Another recent study shows that the Omicron variants don’t cause peak viral loads until day 3-4, much later than the earlier strains of the virus. The practical implication of this is that at-home COVID tests may not pick up a positive reading until several days into the illness, during which time the person could be infecting others. It also has implications for prescribing anti-virals, which need to begin within the first five days of symptoms to be effective. For me, this is a reminder to mask around other people whenever I have symptoms, as an early negative test might not be accurate.
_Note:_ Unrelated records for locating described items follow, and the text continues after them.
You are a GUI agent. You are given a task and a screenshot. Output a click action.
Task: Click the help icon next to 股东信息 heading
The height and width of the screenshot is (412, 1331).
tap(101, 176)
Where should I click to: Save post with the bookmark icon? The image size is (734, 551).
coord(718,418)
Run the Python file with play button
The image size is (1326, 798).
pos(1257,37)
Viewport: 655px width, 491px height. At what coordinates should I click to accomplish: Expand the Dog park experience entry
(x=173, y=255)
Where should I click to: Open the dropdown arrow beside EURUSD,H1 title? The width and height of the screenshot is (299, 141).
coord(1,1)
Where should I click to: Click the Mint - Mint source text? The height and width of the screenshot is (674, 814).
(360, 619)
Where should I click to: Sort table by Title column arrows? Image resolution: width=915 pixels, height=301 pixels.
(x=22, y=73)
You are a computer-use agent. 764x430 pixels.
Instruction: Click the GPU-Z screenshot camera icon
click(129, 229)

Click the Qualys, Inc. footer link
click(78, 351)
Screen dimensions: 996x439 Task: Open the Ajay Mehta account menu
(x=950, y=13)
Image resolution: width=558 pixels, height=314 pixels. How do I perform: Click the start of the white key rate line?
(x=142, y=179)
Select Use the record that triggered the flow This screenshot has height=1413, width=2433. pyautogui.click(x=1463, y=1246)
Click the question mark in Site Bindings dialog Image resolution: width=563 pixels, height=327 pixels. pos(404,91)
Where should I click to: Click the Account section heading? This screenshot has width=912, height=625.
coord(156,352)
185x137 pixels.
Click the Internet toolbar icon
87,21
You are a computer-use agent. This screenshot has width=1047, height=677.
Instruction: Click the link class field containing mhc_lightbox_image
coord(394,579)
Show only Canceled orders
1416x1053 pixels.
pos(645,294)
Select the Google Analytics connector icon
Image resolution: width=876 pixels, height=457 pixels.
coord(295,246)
A study published just a few days ago seems to put some science behind what we have all experienced, that SARS-CoV-2 doesn’t have a “season” in the way that some other viruses, like influenza, do. Changes in temperature and humidity don’t appear to have significant influence in transmission. This seems to go along with what we have experienced in the United States, with major waves happening in different seasons of the year. We’ve had waves in the heat of summer as well as the cold of winter. This suggests that our current winter wave is due more to low vaccination rates and holiday travel and gatherings than to the fact that it is winter. It also highlights the importance of increasing ventilation and using masks in crowded indoor spaces, as both summer heat and winter cold tend to drive people to gather indoors.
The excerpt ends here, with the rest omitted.